## Begin Data provided
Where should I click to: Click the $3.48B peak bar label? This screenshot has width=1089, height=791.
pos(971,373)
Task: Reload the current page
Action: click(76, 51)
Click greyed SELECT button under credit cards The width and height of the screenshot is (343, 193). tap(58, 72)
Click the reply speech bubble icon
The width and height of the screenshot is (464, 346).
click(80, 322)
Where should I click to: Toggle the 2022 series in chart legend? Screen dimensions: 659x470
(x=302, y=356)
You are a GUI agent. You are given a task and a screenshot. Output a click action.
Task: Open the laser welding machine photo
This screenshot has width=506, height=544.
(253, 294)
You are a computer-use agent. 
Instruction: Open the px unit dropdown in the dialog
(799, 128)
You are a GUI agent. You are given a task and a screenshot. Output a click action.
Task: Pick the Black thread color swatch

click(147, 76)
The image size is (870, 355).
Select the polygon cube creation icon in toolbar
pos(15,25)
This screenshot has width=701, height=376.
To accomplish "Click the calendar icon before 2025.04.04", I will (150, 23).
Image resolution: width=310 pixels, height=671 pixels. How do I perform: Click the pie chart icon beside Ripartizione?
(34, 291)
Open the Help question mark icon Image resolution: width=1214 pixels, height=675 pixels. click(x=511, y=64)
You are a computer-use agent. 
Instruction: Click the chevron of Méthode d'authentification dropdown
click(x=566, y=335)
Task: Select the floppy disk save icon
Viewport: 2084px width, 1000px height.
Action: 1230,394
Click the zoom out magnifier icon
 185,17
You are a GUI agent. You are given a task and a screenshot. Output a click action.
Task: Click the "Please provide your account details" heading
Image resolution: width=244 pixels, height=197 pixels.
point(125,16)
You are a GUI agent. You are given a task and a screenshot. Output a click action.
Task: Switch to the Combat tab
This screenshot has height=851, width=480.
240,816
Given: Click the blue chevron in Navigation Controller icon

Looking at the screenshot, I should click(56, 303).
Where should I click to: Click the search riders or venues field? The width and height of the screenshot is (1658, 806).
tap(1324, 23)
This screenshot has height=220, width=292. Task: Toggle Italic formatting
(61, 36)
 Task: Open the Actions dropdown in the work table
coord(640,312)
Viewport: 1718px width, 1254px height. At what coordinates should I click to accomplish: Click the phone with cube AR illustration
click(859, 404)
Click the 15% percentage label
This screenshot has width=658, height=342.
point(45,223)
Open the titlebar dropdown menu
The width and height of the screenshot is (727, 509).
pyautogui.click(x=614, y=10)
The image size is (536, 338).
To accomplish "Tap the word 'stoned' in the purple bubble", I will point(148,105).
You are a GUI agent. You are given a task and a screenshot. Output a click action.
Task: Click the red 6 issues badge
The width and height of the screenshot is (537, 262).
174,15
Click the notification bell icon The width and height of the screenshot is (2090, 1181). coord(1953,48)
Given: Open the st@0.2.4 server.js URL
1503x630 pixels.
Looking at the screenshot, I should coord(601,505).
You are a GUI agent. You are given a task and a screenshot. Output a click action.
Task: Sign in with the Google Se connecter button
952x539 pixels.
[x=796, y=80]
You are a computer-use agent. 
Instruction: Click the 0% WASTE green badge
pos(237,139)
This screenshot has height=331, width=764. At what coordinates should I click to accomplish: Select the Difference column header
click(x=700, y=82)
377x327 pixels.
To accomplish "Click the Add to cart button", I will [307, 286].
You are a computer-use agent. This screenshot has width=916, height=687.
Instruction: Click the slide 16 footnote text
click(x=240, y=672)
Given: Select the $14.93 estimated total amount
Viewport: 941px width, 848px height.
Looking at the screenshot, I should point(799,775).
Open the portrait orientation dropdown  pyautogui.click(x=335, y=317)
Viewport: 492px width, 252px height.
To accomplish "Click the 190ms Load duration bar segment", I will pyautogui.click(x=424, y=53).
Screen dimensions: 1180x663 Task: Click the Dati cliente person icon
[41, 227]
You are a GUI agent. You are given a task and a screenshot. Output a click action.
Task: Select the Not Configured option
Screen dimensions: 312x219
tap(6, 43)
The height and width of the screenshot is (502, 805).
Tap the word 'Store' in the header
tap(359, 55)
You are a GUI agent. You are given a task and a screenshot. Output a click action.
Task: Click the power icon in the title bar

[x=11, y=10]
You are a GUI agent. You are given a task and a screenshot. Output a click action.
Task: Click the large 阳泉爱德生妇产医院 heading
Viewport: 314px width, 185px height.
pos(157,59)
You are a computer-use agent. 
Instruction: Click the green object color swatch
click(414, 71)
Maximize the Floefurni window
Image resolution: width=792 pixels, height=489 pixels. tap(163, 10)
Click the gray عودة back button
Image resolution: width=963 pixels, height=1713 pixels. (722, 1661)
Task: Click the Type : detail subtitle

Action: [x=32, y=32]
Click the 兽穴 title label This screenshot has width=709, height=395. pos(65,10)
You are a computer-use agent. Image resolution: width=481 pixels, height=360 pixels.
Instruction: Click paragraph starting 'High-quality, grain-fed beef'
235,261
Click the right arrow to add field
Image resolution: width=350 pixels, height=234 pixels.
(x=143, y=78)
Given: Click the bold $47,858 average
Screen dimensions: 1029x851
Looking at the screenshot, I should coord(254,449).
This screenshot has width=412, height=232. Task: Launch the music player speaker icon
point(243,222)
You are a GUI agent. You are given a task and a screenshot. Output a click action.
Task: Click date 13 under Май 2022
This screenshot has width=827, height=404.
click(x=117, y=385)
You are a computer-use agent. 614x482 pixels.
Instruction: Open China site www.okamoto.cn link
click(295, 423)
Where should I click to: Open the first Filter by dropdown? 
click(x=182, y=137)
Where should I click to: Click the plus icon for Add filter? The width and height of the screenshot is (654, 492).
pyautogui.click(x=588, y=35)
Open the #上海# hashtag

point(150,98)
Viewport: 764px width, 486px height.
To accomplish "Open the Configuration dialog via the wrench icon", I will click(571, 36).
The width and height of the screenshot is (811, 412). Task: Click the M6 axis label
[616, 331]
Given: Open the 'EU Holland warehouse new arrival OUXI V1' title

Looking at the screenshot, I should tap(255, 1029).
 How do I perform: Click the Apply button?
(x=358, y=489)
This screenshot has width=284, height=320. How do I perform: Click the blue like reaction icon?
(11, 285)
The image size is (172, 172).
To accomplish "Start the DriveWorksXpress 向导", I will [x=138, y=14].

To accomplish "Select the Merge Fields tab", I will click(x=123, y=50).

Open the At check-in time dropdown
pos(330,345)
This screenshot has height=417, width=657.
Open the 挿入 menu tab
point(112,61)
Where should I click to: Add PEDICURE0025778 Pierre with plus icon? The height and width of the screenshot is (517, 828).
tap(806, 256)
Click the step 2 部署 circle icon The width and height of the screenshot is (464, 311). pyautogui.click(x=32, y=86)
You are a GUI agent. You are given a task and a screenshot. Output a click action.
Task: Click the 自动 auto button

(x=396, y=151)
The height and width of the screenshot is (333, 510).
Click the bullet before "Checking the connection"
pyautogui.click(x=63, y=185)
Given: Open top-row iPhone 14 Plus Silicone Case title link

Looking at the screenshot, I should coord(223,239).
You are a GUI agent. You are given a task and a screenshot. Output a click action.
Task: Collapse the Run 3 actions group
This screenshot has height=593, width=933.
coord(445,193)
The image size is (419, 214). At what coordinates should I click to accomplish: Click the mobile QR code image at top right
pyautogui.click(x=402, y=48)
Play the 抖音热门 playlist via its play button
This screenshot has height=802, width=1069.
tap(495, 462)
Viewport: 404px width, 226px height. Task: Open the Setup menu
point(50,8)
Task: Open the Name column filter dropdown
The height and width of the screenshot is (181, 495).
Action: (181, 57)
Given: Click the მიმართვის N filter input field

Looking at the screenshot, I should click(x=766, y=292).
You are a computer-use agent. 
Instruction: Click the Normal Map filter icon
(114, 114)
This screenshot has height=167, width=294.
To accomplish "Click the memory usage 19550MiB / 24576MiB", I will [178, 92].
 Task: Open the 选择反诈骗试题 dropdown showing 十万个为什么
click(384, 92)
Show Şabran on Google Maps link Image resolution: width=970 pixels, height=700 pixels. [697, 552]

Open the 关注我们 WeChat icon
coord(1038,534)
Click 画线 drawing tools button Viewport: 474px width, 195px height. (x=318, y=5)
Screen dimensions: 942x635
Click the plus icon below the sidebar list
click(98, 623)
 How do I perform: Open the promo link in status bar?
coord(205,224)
## End Data provided
■ The task ■
Format the listing from the line with "Screen dimensions: 1180x663" through the line with "pos(157,59)" as a two-column CSV headed instruction and coordinates, one row per instruction paired with its coordinates. Put each field in double quotes and turn any line breaks inside a field into spaces.

■ Written answer ■
instruction,coordinates
"Screen dimensions: 1180x663 Task: Click the Dati cliente person icon","[41, 227]"
"You are a GUI agent. You are given a task and a screenshot. Output a click action. Task: Select the Not Configured option Screen dimensions: 312x219","tap(6, 43)"
"The height and width of the screenshot is (502, 805). Tap the word 'Store' in the header","tap(359, 55)"
"You are a GUI agent. You are given a task and a screenshot. Output a click action. Task: Click the power icon in the title bar","[x=11, y=10]"
"You are a GUI agent. You are given a task and a screenshot. Output a click action. Task: Click the large 阳泉爱德生妇产医院 heading Viewport: 314px width, 185px height.","pos(157,59)"